Patients treated with the anthracycline class of chemotherapy for acute lymphoblastic leukemia (ALL) or acute myeloid leukemia (AML) are at increased risk of heart failure. This risk is highest during the first year following treatment.

Originally developed as antibiotics, anthracyclines, are a longtime standard form of treatment for acute leukemia. They are given at a high dose during a very short period, thus increasing toxicity, including to the heart cells.


Researchers at Penn Medicine at the University of Pennsylvania designed a risk calculator to predict an individual’s risk of heart failure following anthracycline treatment for ALL or AML.

The idea is to use that prediction in designing treatment strategies. They published their model in a new paper in JACC: CardioOncology.

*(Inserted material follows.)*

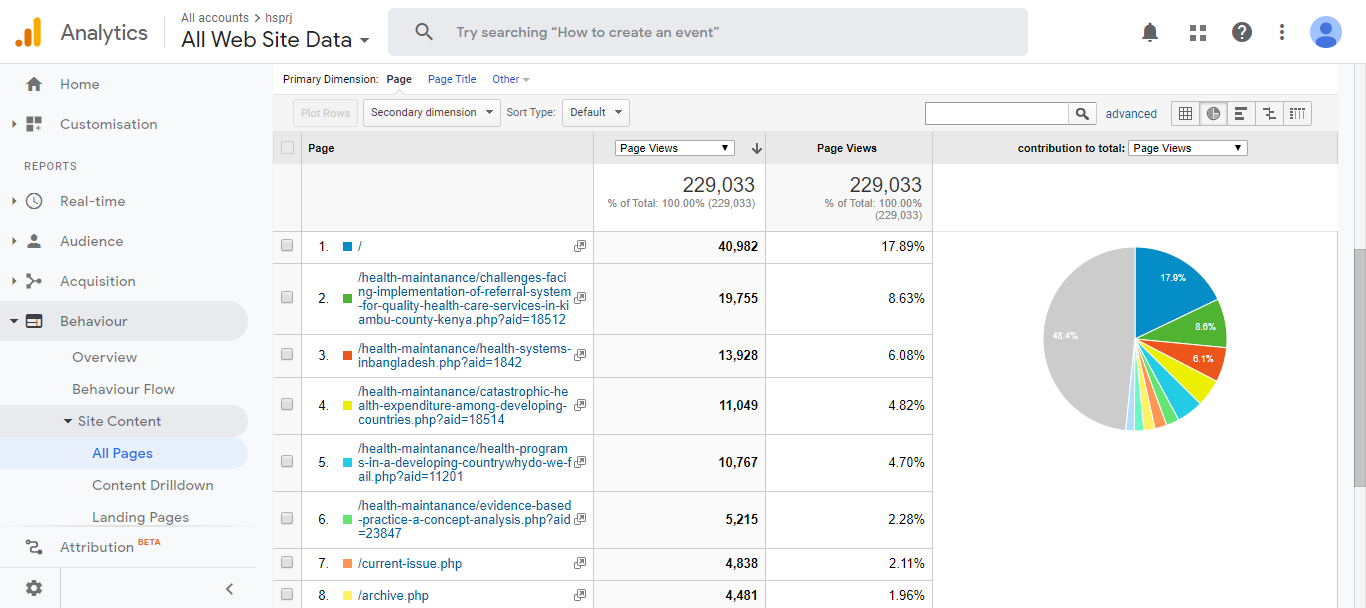The image size is (1366, 608).
Task: Open the /archive.php page link
Action: pyautogui.click(x=393, y=595)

The study’s corresponding author, Marielle Scherrer-Crosbie, MD, PhD, director of the cardiac ultrasound laboratory and a professor of cardiovascular medicine at Penn, said in a press release, “Our hope, in creating this risk score system, is to help clinicians identify patients with the highest risk for potential cardiac damage, so they can more closely monitor the patients via a multidisciplinary approach.”

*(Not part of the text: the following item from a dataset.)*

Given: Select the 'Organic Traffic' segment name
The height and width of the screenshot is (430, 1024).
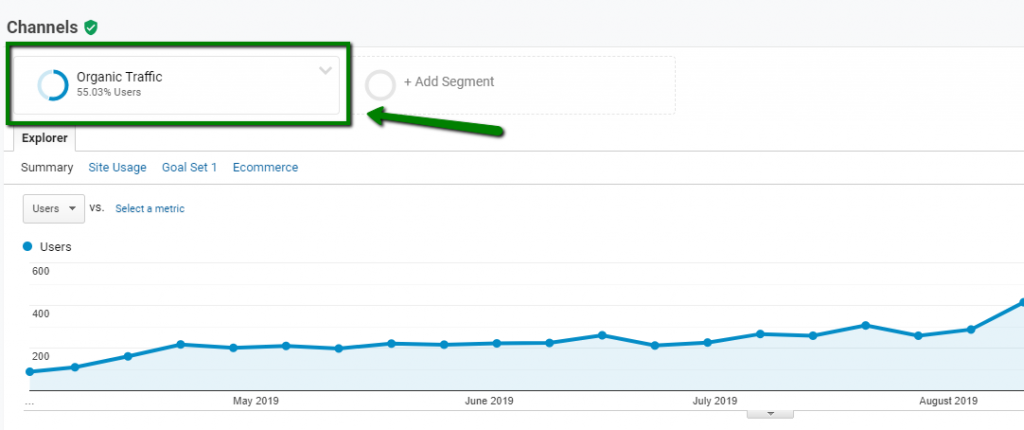Looking at the screenshot, I should (x=119, y=76).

The authors of the new paper analyzed data from 450 people with ALL or AML. Forty (9%) of the participants developed symptomatic heat failure, doing so an average of 10 months following exposure to anthracycline treatment.

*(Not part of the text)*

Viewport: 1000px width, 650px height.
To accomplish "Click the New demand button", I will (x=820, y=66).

Those with AML had a higher rate of heart failure than those with ALL.

Next, the investigators created a risk score, ranging from 0 to 21, based on factors associated with strain to the heart muscles, including ejection fraction, preexisting heart disease, being older than 60 and having a cumulative treatment dose of anthracycline of at least 250 milligrams per meter of height. Three hundred eighteen of the participants were considered to be at low risk of heart failure (0 to 6 points), while 12 were considered to be at moderate risk (7 to 13 points) and 20 were classified as being at high risk (14 to 21 points). Sixty-five percent of those considered high risk developed heart failure, compared with just 1% of those considered low risk.

“While this is a significant step toward identifying patient risk for heart failure, additional studies are needed to determine the effectiveness of such a risk score in clinical practice,” said the study’s lead author Yu Kang, MD, PhD, a postdoctoral research fellow at Penn.

New cases of acute leukemia have been rising in the United States for a decade, even as treatments have improved. Mortality rates declined by 1% per year between 2006 and 2015.